— TASK PROMPT —
Would you transcribe each of the entries exactly, with nothing added or dropped?

— MATERIALS PROVIDED —
--------------------------------

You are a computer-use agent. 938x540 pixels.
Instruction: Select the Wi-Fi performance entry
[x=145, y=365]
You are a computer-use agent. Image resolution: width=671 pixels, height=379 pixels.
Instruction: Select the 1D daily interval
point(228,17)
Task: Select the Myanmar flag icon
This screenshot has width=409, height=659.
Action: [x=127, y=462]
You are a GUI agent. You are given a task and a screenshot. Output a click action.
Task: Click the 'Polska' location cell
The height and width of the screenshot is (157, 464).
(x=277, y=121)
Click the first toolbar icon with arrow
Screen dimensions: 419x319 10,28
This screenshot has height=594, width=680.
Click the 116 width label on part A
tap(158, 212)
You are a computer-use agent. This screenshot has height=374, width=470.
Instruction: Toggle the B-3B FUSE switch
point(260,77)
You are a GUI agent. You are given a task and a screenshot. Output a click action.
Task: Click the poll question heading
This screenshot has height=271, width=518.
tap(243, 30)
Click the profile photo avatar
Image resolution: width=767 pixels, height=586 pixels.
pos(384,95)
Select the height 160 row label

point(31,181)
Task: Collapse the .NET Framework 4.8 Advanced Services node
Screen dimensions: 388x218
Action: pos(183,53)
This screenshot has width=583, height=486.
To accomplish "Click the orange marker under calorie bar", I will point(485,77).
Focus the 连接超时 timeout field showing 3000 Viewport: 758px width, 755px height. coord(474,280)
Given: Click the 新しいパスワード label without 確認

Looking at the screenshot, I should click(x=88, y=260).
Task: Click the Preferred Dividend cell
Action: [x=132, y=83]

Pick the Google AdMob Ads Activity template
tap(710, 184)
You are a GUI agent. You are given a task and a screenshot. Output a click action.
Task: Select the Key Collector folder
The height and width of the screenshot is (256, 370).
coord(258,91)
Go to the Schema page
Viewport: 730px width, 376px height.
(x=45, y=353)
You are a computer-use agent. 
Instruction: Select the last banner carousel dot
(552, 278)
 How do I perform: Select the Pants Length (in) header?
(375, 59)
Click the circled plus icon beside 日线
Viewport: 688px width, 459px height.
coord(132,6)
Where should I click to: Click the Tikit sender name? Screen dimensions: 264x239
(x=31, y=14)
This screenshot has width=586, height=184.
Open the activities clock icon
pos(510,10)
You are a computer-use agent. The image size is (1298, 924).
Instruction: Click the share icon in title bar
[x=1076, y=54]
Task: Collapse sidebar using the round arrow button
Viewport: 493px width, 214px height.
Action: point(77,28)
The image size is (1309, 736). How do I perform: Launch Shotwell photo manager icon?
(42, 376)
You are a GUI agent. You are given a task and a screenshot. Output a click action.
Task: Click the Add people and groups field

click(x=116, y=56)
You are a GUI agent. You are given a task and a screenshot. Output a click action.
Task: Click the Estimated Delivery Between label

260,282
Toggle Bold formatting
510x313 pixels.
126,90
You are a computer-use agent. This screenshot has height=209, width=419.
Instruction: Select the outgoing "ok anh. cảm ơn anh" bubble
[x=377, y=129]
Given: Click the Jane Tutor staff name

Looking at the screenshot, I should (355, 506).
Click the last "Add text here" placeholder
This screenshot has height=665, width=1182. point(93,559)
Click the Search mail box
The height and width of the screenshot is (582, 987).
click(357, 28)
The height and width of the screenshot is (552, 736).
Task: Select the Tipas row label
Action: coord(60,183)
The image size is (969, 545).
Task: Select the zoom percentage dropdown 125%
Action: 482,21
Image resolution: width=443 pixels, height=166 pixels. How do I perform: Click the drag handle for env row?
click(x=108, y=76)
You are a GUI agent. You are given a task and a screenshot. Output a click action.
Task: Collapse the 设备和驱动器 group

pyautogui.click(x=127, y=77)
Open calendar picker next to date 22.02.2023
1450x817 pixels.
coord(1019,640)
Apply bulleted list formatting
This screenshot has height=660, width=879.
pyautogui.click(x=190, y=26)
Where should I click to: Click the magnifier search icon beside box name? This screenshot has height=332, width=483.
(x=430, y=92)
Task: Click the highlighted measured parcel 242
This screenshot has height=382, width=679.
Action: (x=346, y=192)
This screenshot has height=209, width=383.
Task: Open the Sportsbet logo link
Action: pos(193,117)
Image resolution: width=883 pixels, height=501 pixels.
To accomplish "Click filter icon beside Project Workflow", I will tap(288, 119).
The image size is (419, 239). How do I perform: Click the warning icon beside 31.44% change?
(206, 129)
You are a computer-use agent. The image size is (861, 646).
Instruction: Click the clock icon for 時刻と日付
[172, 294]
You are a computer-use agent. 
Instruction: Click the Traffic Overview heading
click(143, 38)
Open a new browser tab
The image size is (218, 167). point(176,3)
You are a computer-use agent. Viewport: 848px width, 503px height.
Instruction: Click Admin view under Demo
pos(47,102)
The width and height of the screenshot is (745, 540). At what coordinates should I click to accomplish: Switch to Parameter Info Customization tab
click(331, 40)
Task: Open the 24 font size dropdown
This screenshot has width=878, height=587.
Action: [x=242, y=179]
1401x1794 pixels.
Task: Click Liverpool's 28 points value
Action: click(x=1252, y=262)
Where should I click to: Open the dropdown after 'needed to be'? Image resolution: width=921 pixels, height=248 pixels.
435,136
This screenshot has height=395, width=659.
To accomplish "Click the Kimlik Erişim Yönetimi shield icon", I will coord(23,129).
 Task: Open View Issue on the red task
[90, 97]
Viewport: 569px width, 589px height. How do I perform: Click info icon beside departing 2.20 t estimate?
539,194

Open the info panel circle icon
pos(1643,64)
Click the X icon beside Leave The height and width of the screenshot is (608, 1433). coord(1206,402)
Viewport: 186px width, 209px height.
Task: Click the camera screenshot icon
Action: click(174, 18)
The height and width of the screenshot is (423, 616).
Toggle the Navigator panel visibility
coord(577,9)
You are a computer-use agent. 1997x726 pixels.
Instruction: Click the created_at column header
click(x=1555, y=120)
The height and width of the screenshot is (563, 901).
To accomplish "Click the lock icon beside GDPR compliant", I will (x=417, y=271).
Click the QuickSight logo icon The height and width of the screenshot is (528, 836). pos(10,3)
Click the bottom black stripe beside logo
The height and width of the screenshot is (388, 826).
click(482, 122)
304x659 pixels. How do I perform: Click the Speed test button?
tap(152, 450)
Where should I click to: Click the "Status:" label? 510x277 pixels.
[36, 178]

--------------------------------

— EXERCISE RESPONSE —
You are a computer-use agent. 938x540 pixels.
Instruction: Select the Wi-Fi performance entry
[x=145, y=365]
You are a computer-use agent. Image resolution: width=671 pixels, height=379 pixels.
Instruction: Select the 1D daily interval
point(228,17)
Task: Select the Myanmar flag icon
This screenshot has width=409, height=659.
Action: [x=127, y=462]
You are a GUI agent. You are given a task and a screenshot. Output a click action.
Task: Click the 'Polska' location cell
The height and width of the screenshot is (157, 464).
(x=277, y=121)
Click the first toolbar icon with arrow
Screen dimensions: 419x319 10,28
This screenshot has height=594, width=680.
Click the 116 width label on part A
tap(158, 212)
You are a computer-use agent. This screenshot has height=374, width=470.
Instruction: Toggle the B-3B FUSE switch
point(260,77)
You are a GUI agent. You are given a task and a screenshot. Output a click action.
Task: Click the poll question heading
This screenshot has height=271, width=518.
tap(243, 30)
Click the profile photo avatar
Image resolution: width=767 pixels, height=586 pixels.
pos(384,95)
Select the height 160 row label

point(31,181)
Task: Collapse the .NET Framework 4.8 Advanced Services node
Screen dimensions: 388x218
Action: pos(183,53)
This screenshot has width=583, height=486.
To accomplish "Click the orange marker under calorie bar", I will point(485,77).
Focus the 连接超时 timeout field showing 3000 Viewport: 758px width, 755px height. coord(474,280)
Given: Click the 新しいパスワード label without 確認

Looking at the screenshot, I should click(x=88, y=260).
Task: Click the Preferred Dividend cell
Action: [x=132, y=83]

Pick the Google AdMob Ads Activity template
tap(710, 184)
You are a GUI agent. You are given a task and a screenshot. Output a click action.
Task: Select the Key Collector folder
The height and width of the screenshot is (256, 370).
coord(258,91)
Go to the Schema page
Viewport: 730px width, 376px height.
(x=45, y=353)
You are a computer-use agent. 
Instruction: Select the last banner carousel dot
(552, 278)
 How do I perform: Select the Pants Length (in) header?
(375, 59)
Click the circled plus icon beside 日线
Viewport: 688px width, 459px height.
coord(132,6)
Where should I click to: Click the Tikit sender name? Screen dimensions: 264x239
(x=31, y=14)
This screenshot has width=586, height=184.
Open the activities clock icon
pos(510,10)
You are a computer-use agent. The image size is (1298, 924).
Instruction: Click the share icon in title bar
[x=1076, y=54]
Task: Collapse sidebar using the round arrow button
Viewport: 493px width, 214px height.
Action: point(77,28)
The image size is (1309, 736). How do I perform: Launch Shotwell photo manager icon?
(42, 376)
You are a GUI agent. You are given a task and a screenshot. Output a click action.
Task: Click the Add people and groups field

click(x=116, y=56)
You are a GUI agent. You are given a task and a screenshot. Output a click action.
Task: Click the Estimated Delivery Between label

260,282
Toggle Bold formatting
510x313 pixels.
126,90
You are a computer-use agent. This screenshot has height=209, width=419.
Instruction: Select the outgoing "ok anh. cảm ơn anh" bubble
[x=377, y=129]
Given: Click the Jane Tutor staff name

Looking at the screenshot, I should (355, 506).
Click the last "Add text here" placeholder
This screenshot has height=665, width=1182. point(93,559)
Click the Search mail box
The height and width of the screenshot is (582, 987).
click(357, 28)
The height and width of the screenshot is (552, 736).
Task: Select the Tipas row label
Action: coord(60,183)
The image size is (969, 545).
Task: Select the zoom percentage dropdown 125%
Action: 482,21
Image resolution: width=443 pixels, height=166 pixels. How do I perform: Click the drag handle for env row?
click(x=108, y=76)
You are a GUI agent. You are given a task and a screenshot. Output a click action.
Task: Collapse the 设备和驱动器 group

pyautogui.click(x=127, y=77)
Open calendar picker next to date 22.02.2023
1450x817 pixels.
coord(1019,640)
Apply bulleted list formatting
This screenshot has height=660, width=879.
pyautogui.click(x=190, y=26)
Where should I click to: Click the magnifier search icon beside box name? This screenshot has height=332, width=483.
(x=430, y=92)
Task: Click the highlighted measured parcel 242
This screenshot has height=382, width=679.
Action: (x=346, y=192)
This screenshot has height=209, width=383.
Task: Open the Sportsbet logo link
Action: pos(193,117)
Image resolution: width=883 pixels, height=501 pixels.
To accomplish "Click filter icon beside Project Workflow", I will tap(288, 119).
The image size is (419, 239). How do I perform: Click the warning icon beside 31.44% change?
(206, 129)
You are a computer-use agent. The image size is (861, 646).
Instruction: Click the clock icon for 時刻と日付
[172, 294]
You are a computer-use agent. 
Instruction: Click the Traffic Overview heading
click(143, 38)
Open a new browser tab
The image size is (218, 167). point(176,3)
You are a computer-use agent. Viewport: 848px width, 503px height.
Instruction: Click Admin view under Demo
pos(47,102)
The width and height of the screenshot is (745, 540). At what coordinates should I click to accomplish: Switch to Parameter Info Customization tab
click(331, 40)
Task: Open the 24 font size dropdown
This screenshot has width=878, height=587.
Action: [x=242, y=179]
1401x1794 pixels.
Task: Click Liverpool's 28 points value
Action: click(x=1252, y=262)
Where should I click to: Open the dropdown after 'needed to be'? Image resolution: width=921 pixels, height=248 pixels.
435,136
This screenshot has height=395, width=659.
To accomplish "Click the Kimlik Erişim Yönetimi shield icon", I will coord(23,129).
 Task: Open View Issue on the red task
[90, 97]
Viewport: 569px width, 589px height. How do I perform: Click info icon beside departing 2.20 t estimate?
539,194

Open the info panel circle icon
pos(1643,64)
Click the X icon beside Leave The height and width of the screenshot is (608, 1433). coord(1206,402)
Viewport: 186px width, 209px height.
Task: Click the camera screenshot icon
Action: click(174, 18)
The height and width of the screenshot is (423, 616).
Toggle the Navigator panel visibility
coord(577,9)
You are a computer-use agent. 1997x726 pixels.
Instruction: Click the created_at column header
click(x=1555, y=120)
The height and width of the screenshot is (563, 901).
To accomplish "Click the lock icon beside GDPR compliant", I will (x=417, y=271).
Click the QuickSight logo icon The height and width of the screenshot is (528, 836). pos(10,3)
Click the bottom black stripe beside logo
The height and width of the screenshot is (388, 826).
click(482, 122)
304x659 pixels. How do I perform: Click the Speed test button?
tap(152, 450)
Where should I click to: Click the "Status:" label? 510x277 pixels.
[36, 178]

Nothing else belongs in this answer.